## About this exercise
All lines of the material that contain "left" must be copied out.

## Data supplied
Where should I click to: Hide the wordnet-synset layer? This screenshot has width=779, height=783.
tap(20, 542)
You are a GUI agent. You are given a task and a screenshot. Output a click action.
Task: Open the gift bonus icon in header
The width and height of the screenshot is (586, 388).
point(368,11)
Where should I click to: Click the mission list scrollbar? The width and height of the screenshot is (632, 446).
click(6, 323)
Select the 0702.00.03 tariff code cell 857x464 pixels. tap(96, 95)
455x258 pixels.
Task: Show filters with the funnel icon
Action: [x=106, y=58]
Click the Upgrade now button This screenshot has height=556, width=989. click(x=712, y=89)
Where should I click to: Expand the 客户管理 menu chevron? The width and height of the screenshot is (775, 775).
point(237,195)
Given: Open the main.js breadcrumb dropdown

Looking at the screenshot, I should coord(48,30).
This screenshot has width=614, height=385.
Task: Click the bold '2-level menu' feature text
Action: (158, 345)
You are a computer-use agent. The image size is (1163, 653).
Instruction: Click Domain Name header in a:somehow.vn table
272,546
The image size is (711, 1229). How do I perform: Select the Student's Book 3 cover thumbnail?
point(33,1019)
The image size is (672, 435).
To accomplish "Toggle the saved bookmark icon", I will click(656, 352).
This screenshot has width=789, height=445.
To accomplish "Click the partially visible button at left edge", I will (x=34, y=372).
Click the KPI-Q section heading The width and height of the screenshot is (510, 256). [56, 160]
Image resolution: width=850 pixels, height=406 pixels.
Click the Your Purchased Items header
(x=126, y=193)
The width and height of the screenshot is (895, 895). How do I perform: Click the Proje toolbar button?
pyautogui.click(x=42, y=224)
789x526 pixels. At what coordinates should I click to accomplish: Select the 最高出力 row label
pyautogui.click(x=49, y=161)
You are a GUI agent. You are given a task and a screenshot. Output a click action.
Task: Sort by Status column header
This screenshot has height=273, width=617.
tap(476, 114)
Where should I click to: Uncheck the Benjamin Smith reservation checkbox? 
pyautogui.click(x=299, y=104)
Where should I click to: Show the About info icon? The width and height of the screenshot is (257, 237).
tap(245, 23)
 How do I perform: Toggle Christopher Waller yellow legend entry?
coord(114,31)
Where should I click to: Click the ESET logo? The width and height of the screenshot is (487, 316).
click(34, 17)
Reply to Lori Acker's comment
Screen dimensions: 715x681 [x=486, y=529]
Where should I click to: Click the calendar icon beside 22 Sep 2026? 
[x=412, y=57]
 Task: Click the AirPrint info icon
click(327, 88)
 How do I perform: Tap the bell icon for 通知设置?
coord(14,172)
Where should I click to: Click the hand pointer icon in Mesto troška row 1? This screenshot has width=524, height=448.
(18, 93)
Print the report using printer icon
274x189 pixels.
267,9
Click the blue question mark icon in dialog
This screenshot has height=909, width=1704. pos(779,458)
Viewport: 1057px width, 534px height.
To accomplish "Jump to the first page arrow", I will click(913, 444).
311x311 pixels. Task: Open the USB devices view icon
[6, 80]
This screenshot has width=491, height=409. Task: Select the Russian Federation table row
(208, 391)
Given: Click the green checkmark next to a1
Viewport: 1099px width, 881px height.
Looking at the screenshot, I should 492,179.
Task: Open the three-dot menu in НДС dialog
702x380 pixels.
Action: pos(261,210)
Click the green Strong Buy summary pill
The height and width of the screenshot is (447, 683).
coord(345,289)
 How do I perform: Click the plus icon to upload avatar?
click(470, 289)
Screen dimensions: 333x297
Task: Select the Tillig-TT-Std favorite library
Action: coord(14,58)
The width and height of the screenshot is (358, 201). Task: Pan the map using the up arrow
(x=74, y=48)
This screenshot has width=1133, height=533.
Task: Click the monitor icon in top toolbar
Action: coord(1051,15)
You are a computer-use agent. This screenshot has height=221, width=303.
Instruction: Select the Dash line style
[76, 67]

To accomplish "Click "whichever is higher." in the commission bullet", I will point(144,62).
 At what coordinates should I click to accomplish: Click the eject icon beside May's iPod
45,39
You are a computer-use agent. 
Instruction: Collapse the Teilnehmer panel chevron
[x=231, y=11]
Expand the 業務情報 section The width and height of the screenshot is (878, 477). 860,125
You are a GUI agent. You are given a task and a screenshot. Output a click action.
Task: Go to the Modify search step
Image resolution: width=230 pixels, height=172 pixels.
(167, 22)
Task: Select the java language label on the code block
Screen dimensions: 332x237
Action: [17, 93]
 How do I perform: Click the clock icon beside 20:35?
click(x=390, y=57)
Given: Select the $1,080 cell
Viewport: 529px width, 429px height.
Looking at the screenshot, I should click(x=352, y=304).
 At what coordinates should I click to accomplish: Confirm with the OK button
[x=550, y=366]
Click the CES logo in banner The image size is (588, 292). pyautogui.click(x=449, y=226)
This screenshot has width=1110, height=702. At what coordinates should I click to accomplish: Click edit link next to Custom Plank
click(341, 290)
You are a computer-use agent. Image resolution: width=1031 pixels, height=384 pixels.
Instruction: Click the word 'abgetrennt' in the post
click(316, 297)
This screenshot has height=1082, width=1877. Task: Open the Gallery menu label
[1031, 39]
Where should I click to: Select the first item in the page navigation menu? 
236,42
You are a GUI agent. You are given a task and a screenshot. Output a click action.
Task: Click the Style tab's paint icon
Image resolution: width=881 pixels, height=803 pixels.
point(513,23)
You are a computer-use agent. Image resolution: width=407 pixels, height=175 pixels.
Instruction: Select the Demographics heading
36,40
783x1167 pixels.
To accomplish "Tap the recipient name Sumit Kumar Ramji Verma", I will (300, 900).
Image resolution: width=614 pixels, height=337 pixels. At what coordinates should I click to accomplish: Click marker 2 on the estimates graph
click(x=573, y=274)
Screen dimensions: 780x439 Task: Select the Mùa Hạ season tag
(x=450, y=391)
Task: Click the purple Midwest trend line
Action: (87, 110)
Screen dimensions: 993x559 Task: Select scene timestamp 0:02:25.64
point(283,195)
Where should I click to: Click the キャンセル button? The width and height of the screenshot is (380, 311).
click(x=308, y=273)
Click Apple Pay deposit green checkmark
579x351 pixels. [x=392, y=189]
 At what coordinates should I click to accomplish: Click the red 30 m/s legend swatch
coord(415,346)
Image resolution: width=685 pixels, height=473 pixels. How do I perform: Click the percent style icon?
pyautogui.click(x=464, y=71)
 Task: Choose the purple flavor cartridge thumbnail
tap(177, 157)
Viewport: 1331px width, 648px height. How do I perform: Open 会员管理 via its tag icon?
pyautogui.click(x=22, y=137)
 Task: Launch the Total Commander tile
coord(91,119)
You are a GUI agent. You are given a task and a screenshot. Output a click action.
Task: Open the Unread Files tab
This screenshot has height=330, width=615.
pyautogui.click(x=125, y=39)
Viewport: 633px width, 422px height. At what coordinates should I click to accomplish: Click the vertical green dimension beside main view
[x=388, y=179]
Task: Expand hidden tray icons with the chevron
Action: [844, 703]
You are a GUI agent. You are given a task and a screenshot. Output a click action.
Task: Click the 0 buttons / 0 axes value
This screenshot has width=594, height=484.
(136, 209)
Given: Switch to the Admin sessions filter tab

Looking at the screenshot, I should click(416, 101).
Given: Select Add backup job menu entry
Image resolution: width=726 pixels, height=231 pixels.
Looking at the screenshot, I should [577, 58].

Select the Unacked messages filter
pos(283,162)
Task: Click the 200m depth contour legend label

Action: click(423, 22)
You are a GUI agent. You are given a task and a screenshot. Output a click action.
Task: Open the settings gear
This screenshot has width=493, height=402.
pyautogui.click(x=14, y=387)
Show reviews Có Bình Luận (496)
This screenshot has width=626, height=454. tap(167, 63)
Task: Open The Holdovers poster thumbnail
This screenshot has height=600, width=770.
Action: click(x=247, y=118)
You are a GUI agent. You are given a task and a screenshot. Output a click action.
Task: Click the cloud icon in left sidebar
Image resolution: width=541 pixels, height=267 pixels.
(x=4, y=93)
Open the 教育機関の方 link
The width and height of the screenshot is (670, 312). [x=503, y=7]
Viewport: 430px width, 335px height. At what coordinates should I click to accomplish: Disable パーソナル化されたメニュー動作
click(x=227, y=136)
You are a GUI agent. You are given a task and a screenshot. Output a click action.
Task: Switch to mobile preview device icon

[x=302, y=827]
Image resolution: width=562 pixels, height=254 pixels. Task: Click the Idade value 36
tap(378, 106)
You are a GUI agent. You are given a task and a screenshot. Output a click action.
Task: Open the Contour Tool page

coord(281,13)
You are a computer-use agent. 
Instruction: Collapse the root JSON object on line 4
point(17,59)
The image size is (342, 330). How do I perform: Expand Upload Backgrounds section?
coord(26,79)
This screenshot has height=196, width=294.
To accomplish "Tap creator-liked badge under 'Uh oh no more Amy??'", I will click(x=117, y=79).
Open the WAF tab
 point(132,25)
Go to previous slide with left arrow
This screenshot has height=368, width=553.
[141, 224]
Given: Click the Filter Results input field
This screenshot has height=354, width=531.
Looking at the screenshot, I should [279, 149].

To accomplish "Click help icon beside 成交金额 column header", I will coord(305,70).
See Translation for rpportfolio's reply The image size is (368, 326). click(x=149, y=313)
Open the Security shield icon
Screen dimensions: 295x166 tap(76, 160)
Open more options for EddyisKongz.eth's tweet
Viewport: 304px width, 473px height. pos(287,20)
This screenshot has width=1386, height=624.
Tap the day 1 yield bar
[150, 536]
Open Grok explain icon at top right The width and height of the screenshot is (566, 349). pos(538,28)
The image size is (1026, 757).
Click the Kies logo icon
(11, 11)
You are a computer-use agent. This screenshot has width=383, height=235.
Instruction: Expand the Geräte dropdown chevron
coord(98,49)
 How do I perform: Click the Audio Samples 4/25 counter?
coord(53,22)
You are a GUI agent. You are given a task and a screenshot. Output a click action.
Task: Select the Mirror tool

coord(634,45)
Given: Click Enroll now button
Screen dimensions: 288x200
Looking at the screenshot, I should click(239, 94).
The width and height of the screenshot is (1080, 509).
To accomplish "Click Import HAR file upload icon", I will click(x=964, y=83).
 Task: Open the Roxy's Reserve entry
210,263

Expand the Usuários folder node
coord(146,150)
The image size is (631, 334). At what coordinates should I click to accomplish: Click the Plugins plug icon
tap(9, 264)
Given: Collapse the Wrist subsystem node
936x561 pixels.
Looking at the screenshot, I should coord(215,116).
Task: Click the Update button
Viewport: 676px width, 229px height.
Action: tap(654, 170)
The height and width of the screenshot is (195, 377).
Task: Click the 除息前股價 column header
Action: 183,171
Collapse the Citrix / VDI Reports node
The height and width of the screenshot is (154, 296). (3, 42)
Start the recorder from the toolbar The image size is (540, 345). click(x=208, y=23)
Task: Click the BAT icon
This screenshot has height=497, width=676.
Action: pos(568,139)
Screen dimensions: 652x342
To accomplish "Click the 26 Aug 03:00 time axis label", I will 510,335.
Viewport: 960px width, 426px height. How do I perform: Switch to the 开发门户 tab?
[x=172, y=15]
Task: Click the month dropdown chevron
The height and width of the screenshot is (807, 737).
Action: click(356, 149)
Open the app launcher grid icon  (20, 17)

## Result below
To accomplish "Click the partially visible button at left edge", I will (x=34, y=372).
Task: Click the cloud icon in left sidebar
Go to previous slide with left arrow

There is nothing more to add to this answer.